The focus today is recent state appellate court decisions on arbitration. Because there are an awful lot of them, I am going to divide them roughly into those that are pro arbitration, and those that are hostile to arbitration.  This post focuses on the three relatively hostile cases (with the friendly cases coming in a sequel), on issues of scope, delegation clause, and vacatur.

In Keyes v. Dollar General Corp., 2018 WL 1755266 (Miss.
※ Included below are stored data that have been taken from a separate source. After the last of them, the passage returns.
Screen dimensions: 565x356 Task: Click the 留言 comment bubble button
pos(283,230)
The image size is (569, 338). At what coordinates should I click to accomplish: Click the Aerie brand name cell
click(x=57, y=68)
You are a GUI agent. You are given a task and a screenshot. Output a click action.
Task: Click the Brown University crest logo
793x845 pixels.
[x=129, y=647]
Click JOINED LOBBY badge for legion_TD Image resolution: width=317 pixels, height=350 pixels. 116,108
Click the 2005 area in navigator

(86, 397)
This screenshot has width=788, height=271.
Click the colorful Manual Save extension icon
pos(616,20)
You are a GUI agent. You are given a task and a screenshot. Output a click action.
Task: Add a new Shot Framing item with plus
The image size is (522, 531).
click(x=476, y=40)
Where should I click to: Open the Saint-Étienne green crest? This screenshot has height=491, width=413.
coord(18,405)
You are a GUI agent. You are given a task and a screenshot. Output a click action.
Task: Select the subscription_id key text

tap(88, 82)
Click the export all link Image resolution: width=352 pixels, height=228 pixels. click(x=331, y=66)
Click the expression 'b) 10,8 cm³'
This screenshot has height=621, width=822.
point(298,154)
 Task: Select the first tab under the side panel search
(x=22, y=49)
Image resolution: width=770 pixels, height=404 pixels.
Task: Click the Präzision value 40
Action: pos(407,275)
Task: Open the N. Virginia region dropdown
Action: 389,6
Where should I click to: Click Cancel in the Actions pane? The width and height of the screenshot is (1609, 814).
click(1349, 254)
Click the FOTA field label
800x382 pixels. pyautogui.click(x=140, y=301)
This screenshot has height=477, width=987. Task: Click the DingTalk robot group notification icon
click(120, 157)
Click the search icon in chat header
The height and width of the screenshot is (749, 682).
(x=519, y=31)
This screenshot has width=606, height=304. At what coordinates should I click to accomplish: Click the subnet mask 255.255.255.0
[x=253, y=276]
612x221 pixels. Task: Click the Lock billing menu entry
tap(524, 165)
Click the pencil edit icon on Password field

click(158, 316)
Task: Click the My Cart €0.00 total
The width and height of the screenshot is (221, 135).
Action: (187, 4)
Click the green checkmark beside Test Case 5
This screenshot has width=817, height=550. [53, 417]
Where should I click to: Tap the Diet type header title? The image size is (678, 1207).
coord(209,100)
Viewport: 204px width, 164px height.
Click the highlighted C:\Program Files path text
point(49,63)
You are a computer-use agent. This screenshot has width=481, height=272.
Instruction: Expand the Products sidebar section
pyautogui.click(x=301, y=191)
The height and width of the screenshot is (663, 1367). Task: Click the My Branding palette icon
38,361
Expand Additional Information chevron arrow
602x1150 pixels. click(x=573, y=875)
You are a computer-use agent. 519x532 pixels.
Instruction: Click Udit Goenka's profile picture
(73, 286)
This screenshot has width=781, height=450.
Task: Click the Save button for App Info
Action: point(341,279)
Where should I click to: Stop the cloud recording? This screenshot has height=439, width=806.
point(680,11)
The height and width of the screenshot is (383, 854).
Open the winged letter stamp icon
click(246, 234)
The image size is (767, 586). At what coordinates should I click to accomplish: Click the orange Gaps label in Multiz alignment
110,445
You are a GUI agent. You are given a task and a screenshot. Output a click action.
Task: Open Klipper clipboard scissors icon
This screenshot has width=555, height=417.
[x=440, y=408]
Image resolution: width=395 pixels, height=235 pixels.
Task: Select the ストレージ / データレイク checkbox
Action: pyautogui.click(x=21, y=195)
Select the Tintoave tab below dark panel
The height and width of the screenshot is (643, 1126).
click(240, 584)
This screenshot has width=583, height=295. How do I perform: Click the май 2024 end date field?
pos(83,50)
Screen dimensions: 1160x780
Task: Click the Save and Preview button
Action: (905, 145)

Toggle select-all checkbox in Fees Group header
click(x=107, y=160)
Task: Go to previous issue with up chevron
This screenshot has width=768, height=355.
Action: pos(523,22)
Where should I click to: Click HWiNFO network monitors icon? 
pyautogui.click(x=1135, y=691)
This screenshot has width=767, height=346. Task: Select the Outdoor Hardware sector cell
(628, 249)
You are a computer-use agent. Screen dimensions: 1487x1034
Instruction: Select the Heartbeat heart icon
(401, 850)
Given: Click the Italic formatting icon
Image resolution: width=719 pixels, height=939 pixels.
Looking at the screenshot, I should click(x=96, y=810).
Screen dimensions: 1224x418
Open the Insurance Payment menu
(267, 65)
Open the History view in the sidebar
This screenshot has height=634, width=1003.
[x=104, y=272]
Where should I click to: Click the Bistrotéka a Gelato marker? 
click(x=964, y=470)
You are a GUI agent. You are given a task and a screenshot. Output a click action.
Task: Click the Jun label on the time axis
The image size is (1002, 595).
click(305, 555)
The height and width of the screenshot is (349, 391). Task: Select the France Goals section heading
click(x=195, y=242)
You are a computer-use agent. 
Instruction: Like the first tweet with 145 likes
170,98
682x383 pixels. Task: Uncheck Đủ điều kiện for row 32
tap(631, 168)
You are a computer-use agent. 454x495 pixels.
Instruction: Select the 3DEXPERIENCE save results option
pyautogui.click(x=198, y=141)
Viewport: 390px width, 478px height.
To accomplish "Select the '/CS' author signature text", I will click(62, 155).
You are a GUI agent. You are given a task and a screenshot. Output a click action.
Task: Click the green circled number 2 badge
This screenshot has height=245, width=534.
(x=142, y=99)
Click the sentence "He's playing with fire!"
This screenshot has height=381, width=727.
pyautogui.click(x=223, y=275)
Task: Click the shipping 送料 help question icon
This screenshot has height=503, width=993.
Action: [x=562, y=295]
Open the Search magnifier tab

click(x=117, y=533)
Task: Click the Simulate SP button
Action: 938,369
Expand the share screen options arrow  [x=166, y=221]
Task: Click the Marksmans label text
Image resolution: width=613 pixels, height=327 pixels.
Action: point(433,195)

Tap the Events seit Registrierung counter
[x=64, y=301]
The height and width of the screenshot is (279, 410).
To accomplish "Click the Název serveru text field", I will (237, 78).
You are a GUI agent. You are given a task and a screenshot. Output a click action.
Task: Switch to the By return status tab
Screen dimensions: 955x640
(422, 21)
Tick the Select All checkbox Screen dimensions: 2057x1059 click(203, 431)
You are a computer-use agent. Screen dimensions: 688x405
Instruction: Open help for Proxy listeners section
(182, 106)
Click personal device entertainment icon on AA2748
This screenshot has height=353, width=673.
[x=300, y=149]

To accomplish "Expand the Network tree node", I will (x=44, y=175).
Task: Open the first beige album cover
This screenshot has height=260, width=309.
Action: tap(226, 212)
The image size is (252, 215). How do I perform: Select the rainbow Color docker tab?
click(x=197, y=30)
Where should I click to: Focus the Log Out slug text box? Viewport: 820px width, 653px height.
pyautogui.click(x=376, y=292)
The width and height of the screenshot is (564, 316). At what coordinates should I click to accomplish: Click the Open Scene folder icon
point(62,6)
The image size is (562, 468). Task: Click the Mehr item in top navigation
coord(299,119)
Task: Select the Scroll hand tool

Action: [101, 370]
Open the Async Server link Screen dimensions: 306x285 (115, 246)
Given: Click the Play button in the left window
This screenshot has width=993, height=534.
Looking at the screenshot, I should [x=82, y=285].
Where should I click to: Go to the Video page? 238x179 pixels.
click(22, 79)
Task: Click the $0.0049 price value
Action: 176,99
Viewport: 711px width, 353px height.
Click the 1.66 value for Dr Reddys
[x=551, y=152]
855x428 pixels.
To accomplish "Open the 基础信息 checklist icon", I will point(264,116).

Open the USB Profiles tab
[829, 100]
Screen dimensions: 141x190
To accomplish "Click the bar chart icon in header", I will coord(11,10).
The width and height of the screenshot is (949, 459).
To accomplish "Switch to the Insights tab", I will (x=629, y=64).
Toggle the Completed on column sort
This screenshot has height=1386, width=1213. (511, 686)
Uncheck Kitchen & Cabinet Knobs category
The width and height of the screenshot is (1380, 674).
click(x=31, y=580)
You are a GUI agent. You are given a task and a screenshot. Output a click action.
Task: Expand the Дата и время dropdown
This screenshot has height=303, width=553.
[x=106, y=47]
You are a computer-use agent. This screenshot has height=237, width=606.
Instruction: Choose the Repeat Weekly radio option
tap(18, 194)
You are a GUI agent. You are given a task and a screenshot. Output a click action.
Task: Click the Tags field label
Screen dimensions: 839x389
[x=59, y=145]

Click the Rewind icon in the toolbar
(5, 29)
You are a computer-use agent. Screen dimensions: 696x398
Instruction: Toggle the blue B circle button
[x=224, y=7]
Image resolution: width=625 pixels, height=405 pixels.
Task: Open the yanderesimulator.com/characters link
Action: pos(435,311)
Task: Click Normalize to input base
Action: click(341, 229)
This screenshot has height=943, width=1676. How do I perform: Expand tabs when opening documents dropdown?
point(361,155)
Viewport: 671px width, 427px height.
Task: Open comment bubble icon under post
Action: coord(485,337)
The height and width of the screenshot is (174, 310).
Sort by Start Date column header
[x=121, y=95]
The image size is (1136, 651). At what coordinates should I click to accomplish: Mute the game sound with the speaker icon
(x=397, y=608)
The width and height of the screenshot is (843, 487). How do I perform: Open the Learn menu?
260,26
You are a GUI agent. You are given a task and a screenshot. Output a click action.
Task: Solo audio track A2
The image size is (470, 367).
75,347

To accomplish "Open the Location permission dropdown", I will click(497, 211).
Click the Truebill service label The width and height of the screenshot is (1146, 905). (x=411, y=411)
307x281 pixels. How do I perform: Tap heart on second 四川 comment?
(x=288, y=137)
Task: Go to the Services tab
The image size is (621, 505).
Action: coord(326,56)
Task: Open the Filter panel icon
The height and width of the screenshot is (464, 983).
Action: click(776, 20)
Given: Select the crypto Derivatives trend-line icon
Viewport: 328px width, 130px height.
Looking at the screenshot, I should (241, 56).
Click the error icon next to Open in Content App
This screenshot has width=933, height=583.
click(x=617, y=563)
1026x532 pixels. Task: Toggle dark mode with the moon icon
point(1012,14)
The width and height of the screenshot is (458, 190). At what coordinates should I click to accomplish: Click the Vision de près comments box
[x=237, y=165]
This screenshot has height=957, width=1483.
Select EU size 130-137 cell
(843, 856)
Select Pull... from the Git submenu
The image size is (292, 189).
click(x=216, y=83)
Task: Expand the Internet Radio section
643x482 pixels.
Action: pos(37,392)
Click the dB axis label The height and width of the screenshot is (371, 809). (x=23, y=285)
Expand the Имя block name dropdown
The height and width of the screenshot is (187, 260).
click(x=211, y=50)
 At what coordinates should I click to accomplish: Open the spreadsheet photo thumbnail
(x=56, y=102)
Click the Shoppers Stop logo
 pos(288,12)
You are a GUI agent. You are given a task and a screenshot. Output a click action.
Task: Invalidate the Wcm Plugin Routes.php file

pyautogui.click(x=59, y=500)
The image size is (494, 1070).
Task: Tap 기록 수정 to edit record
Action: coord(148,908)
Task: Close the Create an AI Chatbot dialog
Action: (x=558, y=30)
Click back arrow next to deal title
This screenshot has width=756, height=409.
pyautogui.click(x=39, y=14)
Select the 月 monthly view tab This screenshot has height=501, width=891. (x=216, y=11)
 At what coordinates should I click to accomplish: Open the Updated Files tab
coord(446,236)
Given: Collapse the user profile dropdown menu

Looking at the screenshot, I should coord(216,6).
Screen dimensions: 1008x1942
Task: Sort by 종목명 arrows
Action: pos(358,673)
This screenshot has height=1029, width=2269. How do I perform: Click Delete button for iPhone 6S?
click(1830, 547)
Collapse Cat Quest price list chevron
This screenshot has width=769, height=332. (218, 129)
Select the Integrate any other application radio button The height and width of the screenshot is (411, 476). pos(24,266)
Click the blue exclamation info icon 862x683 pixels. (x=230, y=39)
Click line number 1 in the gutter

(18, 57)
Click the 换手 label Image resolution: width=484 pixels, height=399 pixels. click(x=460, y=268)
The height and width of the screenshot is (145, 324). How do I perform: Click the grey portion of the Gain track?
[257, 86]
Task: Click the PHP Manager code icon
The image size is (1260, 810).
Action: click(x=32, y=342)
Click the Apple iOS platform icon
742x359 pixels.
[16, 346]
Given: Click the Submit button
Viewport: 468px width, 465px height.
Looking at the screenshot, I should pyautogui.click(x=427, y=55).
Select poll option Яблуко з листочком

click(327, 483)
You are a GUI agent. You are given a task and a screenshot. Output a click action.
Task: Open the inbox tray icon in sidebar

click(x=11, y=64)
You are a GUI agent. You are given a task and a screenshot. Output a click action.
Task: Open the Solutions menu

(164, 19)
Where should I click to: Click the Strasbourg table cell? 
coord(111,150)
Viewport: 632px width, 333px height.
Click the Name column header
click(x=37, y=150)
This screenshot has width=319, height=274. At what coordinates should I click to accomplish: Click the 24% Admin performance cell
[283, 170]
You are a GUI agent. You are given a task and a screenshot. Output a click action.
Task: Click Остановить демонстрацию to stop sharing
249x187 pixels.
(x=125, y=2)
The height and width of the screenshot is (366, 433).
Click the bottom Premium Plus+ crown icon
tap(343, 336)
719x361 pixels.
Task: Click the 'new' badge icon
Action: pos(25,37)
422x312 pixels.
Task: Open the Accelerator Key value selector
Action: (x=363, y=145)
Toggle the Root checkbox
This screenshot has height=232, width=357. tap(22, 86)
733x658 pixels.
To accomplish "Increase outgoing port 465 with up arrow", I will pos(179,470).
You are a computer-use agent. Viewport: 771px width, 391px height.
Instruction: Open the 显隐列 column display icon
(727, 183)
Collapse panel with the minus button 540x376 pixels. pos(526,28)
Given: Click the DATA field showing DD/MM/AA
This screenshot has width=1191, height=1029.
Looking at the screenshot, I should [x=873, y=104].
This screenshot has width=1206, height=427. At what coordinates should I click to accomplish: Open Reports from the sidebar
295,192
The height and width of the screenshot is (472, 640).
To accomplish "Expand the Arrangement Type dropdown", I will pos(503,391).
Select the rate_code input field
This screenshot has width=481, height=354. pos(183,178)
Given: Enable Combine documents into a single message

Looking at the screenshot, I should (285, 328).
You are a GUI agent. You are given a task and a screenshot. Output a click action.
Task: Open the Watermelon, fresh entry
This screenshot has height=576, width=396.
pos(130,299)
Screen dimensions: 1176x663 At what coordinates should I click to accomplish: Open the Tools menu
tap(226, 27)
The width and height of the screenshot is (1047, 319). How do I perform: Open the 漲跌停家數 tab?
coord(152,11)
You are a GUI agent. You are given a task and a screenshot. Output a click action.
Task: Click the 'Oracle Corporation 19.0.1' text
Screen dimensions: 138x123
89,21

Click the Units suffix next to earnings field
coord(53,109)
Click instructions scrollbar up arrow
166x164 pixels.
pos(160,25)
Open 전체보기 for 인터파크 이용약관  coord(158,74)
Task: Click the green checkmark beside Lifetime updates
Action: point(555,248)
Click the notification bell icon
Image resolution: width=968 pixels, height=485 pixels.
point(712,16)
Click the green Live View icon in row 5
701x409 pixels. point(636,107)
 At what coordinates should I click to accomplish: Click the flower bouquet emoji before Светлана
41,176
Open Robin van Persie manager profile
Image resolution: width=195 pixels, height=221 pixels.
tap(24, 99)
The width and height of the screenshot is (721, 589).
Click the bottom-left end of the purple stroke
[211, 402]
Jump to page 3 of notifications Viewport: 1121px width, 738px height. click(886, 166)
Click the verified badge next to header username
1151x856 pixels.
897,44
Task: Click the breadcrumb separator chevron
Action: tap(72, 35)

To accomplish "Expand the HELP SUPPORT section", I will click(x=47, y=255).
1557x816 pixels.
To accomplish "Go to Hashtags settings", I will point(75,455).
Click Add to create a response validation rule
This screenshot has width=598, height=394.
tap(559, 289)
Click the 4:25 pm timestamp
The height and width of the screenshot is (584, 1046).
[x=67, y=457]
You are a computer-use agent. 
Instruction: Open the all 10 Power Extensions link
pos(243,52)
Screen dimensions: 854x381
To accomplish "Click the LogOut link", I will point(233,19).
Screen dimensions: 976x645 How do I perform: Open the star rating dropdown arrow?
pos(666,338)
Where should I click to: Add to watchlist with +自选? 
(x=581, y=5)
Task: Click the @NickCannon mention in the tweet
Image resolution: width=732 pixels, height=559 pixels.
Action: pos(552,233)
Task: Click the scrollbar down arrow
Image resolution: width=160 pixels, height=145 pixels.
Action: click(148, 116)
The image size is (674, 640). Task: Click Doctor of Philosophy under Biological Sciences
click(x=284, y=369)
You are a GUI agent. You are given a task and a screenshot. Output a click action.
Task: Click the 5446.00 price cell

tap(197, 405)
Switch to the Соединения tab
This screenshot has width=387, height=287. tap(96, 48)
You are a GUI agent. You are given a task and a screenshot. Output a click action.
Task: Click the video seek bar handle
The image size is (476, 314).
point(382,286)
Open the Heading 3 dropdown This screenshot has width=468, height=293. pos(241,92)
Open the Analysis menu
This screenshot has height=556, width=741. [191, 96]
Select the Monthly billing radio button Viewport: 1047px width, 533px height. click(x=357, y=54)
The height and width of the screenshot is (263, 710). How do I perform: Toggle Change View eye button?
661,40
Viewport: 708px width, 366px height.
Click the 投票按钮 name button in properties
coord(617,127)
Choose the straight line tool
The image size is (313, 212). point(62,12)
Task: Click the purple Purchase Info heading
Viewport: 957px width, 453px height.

April 12, 2018),  the Mississippi Supreme Court wrestled with whether claims of “malicious prosecution” are within the scope of an arbitration agreement.  Just as it did a few months ago, the court concluded those claims are not within the scope of the arbitration agreement.  Even though in Keyes, the employee’s arbitration agreement provided for arbitration of all disputes “arising out of your employment…or termination of employment” and the employee was accused of stealing a gift card, which led to a criminal complaint.  The court noted that there was no evidence the employee “contemplated” this situation and that the employer could have specifically included claims of malicious prosecution, false imprisonment, etc. in the arbitration agreement.  [Can you imagine if we all had to list every possible claim for it to be covered by an arbitration agreement?  So.  Many.  Pages.]  On a similar issue, Texas reached the opposite result.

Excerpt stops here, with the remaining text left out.